*Written task*
Copy the part of the listing that opens with the line containing "Click the green Zurück" and closes with the line containing "coord(928,292)", replacing "back arrow" with "return arrow" and leaving everything else unchanged.

*Data shown*
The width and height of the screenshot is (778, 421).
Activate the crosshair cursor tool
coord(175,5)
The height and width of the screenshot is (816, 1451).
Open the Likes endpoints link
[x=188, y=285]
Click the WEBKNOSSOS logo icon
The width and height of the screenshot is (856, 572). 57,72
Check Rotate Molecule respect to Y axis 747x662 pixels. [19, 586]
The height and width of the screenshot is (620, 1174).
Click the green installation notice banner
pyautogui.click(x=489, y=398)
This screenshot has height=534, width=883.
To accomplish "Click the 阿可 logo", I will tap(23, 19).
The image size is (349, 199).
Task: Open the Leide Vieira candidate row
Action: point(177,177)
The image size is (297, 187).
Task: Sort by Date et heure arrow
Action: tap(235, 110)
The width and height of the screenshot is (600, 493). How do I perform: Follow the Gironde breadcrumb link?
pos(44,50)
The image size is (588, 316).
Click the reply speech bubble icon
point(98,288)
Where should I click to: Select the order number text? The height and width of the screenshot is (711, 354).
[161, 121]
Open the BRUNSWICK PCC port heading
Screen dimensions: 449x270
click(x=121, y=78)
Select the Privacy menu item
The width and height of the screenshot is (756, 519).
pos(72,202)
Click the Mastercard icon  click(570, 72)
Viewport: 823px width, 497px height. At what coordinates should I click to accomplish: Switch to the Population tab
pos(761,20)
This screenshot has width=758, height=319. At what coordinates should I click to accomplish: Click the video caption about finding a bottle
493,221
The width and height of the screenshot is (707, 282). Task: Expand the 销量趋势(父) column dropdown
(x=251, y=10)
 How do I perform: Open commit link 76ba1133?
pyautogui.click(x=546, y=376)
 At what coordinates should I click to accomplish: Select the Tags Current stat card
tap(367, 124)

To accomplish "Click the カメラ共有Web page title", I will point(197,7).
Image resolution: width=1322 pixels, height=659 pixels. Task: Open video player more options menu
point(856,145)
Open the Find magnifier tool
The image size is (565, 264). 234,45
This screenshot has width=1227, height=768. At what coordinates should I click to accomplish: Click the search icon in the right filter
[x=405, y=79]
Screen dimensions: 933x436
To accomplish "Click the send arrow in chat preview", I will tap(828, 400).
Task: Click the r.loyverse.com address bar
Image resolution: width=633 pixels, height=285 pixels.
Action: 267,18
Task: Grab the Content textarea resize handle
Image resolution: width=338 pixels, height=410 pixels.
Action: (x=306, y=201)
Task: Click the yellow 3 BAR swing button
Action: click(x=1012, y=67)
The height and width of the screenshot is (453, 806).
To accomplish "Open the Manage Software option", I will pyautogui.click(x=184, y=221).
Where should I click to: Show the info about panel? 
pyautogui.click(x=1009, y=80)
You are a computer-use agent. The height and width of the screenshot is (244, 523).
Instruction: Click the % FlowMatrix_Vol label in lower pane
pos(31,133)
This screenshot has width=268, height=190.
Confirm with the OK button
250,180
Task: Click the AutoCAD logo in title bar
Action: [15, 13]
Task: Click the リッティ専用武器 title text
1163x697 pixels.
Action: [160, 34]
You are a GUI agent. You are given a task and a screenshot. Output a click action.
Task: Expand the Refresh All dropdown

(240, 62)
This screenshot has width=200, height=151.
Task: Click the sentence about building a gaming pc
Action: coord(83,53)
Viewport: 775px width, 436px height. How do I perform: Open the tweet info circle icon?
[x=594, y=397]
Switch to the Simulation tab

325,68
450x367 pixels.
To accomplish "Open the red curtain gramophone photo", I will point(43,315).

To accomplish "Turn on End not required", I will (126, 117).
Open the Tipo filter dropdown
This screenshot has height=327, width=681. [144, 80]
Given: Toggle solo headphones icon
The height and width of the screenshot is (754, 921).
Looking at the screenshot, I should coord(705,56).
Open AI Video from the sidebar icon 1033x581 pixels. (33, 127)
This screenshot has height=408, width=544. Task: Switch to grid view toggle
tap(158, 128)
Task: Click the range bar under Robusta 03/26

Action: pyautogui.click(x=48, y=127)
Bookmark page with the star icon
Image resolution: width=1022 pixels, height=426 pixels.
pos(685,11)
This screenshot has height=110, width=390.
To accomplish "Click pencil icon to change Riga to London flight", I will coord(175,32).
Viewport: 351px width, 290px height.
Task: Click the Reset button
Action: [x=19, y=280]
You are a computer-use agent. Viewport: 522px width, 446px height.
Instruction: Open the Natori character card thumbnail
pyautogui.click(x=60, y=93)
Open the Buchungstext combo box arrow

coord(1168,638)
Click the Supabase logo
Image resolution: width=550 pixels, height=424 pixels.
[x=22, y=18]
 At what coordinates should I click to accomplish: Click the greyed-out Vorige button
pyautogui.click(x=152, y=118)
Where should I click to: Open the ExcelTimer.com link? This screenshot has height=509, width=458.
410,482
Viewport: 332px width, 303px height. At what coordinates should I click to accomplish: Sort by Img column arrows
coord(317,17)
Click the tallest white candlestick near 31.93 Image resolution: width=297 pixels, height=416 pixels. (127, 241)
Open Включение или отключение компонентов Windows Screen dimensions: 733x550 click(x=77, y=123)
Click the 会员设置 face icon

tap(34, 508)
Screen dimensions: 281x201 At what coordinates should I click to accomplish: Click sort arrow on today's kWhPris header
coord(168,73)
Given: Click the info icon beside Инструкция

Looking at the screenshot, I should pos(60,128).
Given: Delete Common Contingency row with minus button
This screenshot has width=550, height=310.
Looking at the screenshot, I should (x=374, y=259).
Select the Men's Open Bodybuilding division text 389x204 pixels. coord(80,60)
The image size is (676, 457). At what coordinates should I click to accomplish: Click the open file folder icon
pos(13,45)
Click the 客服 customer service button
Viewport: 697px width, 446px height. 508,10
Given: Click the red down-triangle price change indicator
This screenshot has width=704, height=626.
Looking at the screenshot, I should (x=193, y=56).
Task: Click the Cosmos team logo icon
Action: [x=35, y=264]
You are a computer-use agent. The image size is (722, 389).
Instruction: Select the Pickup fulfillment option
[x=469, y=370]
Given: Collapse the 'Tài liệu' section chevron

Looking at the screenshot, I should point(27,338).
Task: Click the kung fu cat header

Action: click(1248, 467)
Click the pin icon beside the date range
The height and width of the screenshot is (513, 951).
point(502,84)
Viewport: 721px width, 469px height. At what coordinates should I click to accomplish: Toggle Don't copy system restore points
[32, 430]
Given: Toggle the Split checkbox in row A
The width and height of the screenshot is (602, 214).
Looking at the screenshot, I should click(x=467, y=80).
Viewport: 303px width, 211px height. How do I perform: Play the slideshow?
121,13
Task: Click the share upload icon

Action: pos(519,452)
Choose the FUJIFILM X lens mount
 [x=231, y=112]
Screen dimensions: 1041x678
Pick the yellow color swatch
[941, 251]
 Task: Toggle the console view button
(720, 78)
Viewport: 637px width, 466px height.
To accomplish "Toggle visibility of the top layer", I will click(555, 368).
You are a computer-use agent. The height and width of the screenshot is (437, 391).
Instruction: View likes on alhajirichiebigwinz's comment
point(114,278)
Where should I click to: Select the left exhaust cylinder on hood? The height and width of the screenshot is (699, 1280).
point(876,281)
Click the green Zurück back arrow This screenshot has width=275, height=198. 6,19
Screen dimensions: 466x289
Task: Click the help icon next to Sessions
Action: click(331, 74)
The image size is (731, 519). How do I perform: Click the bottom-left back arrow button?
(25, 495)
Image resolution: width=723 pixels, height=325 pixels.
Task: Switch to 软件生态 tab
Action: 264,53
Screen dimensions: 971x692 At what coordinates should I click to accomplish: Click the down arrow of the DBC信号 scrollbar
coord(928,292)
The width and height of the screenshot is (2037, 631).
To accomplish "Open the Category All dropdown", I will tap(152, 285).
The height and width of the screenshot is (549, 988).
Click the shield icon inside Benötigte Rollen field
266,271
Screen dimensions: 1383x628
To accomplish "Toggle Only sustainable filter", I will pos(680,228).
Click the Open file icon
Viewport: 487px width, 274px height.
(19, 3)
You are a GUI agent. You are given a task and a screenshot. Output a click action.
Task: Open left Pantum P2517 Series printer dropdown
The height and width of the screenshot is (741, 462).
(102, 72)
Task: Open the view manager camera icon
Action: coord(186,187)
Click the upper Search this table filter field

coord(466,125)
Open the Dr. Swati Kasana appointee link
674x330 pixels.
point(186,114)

*Correct answer*
Click the green Zurück return arrow This screenshot has width=275, height=198. 6,19
Screen dimensions: 466x289
Task: Click the help icon next to Sessions
Action: click(331, 74)
The image size is (731, 519). How do I perform: Click the bottom-left return arrow button?
(25, 495)
Image resolution: width=723 pixels, height=325 pixels.
Task: Switch to 软件生态 tab
Action: 264,53
Screen dimensions: 971x692 At what coordinates should I click to accomplish: Click the down arrow of the DBC信号 scrollbar
coord(928,292)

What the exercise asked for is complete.